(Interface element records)
----------
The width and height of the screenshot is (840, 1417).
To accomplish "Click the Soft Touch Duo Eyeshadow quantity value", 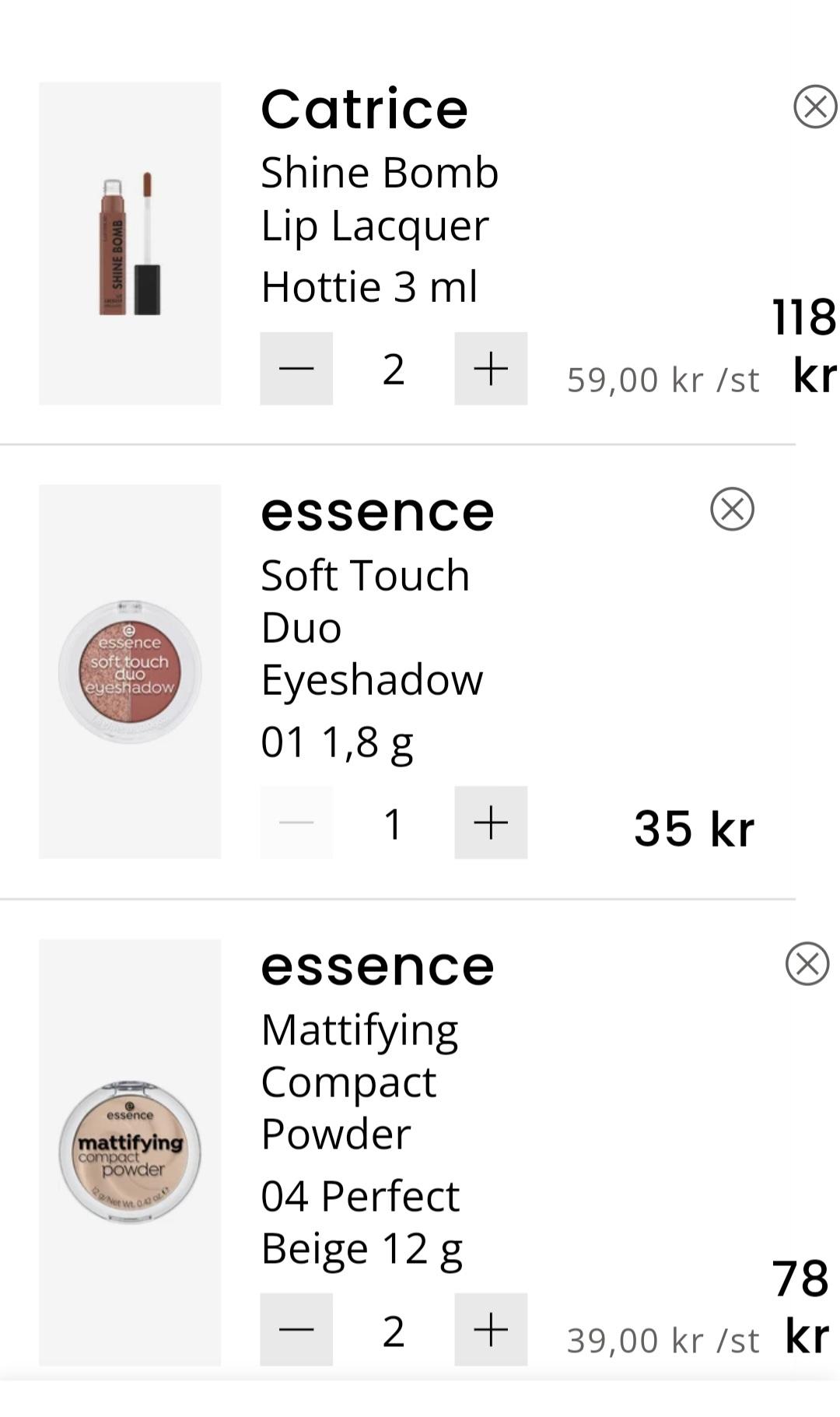I will tap(394, 823).
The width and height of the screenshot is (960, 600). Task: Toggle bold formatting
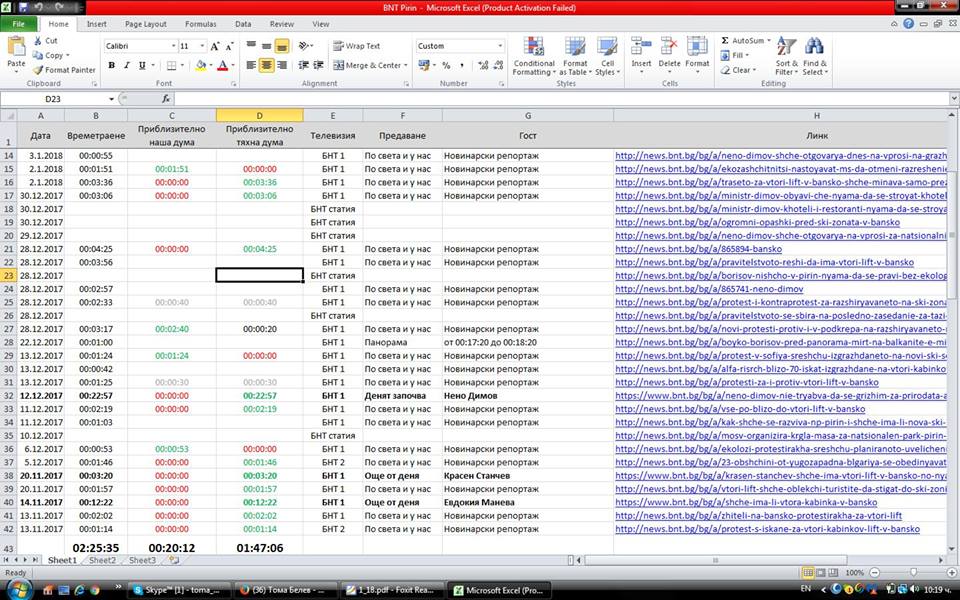point(112,66)
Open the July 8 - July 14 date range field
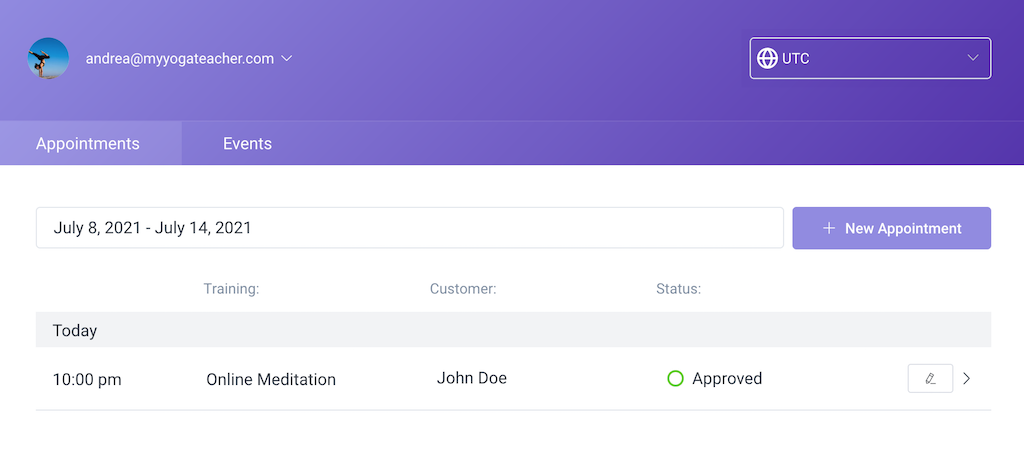The height and width of the screenshot is (474, 1024). coord(409,228)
----------
**Direction:**
Rewrite the stretch from the line that contains "The width and height of the screenshot is (960, 600)." through the end of the listing, replacing "date range field" with "date range selector" and keeping everything else the same. Leave the pictures out of your answer.

**Reply to the task:**
The width and height of the screenshot is (960, 600). Task: Toggle bold formatting
point(112,66)
Open the July 8 - July 14 date range selector
The height and width of the screenshot is (474, 1024). coord(409,228)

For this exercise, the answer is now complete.